Le terme chabin désigne actuellement une personne à peau claire et aux traits négroïdes issue de deux parents noirs.

Absent des dictionnaires universels comme Larousse, ce terme chabin est répertorié par les dictionnaires de langue créole. Prenons le dictionnaire créole/français de Ludwig, Montbrand, Poullet, et Telchid. Il fournit comme exemple « un nègre à la peau claire et aux cheveux crépus blonds ».

Seulement le sens originel est tout autre : il vient d’un hybride ovin/caprin, qui est un nom vulgaire d’hybrides du bouc et de la brebis. C’est pendant l’esclavage que cette appellation prend sa source, les esclaves étant souvent comparés à des animaux.
On trouve différentes significations de cette appellation selon le genre humain. Pour les femmes, vous pouvez entendre celle de chabine dorée pour une femme qui a généralement des cheveux « roux » et des yeux parfois verts ; mais aussi chabine kalazaza qui est beaucoup plus péjorative, (« kal » signifiant sexe masculin et « a-zaza » une envie urgente à satisfaire), ce terme en traduction directe signifie gourmande de sexe car ces chabines sont réputés comme insatiables. Pour les hommes, vous retrouverez « chaben chapé », qui indique que le chabin a « échappé » à la condition sociale du noir grâce à sa peau claire. Ce nom à connotation péjorative vient également de l’esclavage.

Dans la littérature antillaise ancienne, on peut trouver des références à de mauvais chabins remplis d’aigreur et d’agressivité. La chabine, souvent qualifiée de tit-chabine, est appréciée pour sa beauté, mais est aussi considérée comme inquiétante. Un dicton indique que la chabine « mord les oreilles ». Quand un auteur place quelque part un chabin ou une chabine, on doit comprendre que le personnage est un personnage inquiétant, doté de pouvoirs étranges. Ces personnages ni blancs ni noirs, qui ont pris des traits d’un côté et de l’autre ont une sensibilité un peu maladive qui les rendent sujets aux angoisses et hors de contrôle. On leur attribue le plus souvent un rôle de méchant.
Dans la vie de tous les jours, la chabine est réputée pour avoir un sale caractère, il n’est pas rare d’entendre une fille d’être qualifiée de « vielle chabine ».

 

Mulâtre(sse)

Le terme mulâtre désigne les personnes métisses nées d’un parent noir et d’un parent blanc, ou encore de deux mulâtres.

Extrait de données:
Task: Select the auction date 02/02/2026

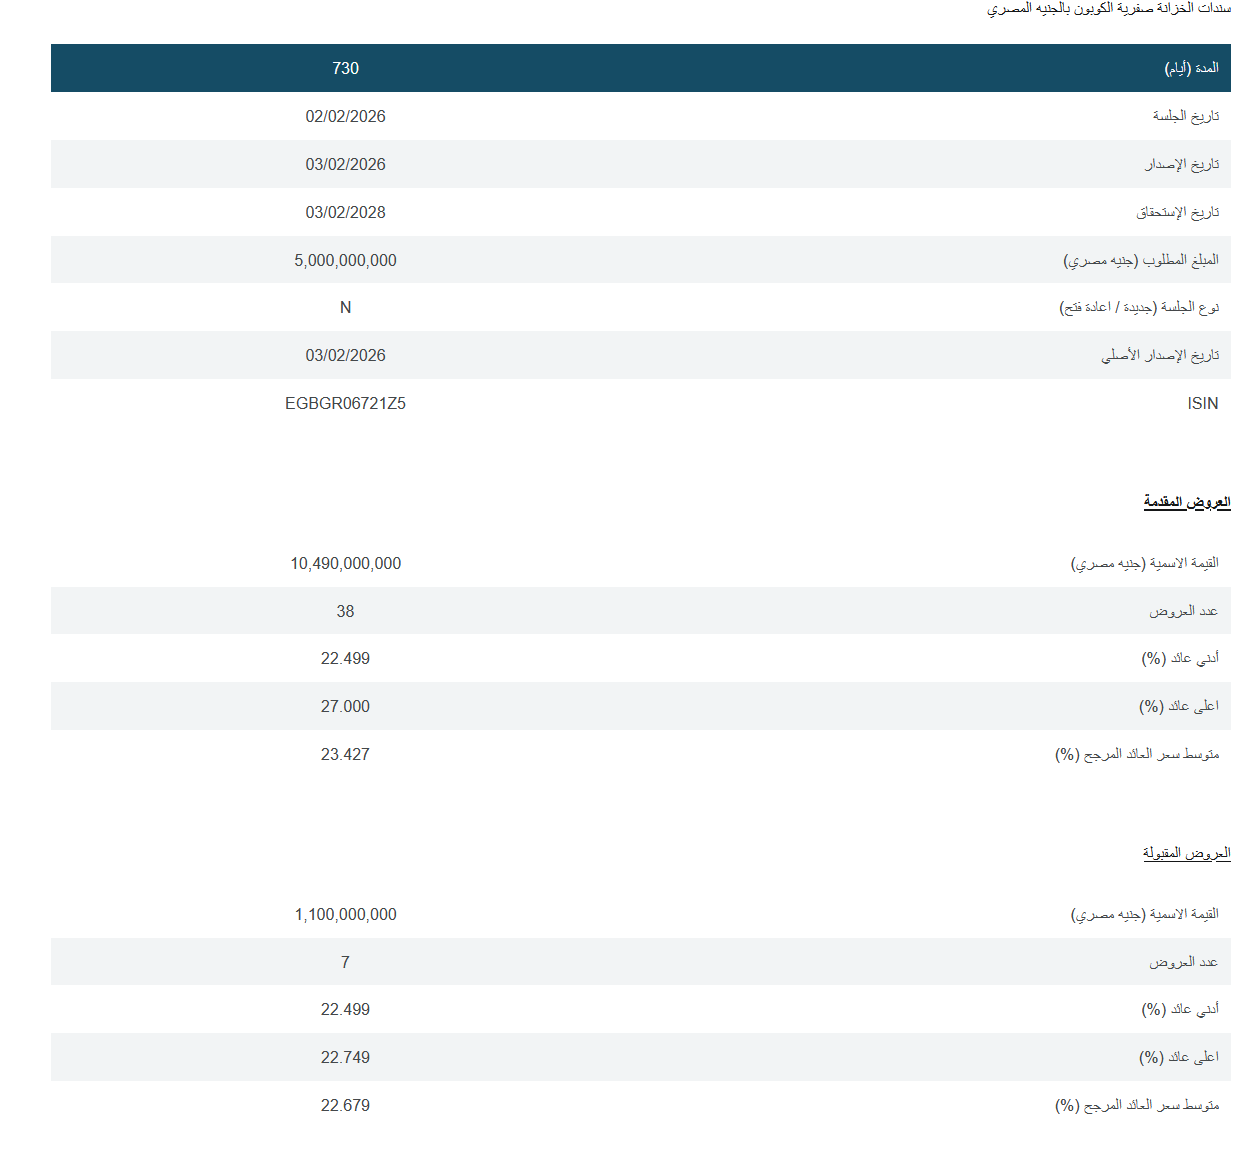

...

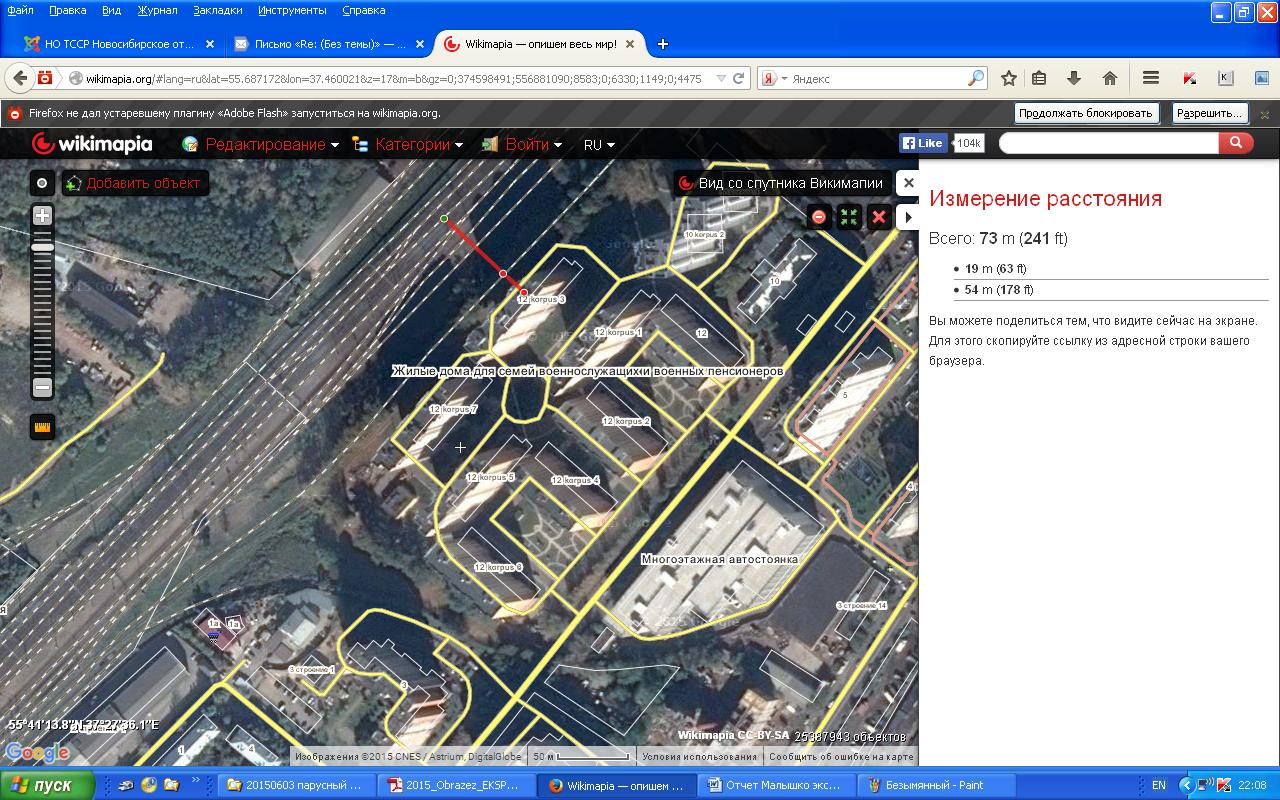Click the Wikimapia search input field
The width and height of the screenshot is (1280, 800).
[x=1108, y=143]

Consigne:
Répondez brièvement aux questions suivantes à l'aide du document source.
(a) De quel hybride le terme chabin tire-t-il son sens originel ?
(b) Qu'indique l'appellation « chaben chapé » au sujet du chabin ?
(c) Selon le dicton cité, que fait la chabine ?

Résultat:
(a) D'un hybride ovin/caprin, c'est-à-dire d'un hybride du bouc et de la brebis.
(b) Elle indique que le chabin a « échappé » à la condition sociale du noir grâce à sa peau claire.
(c) Elle « mord les oreilles ».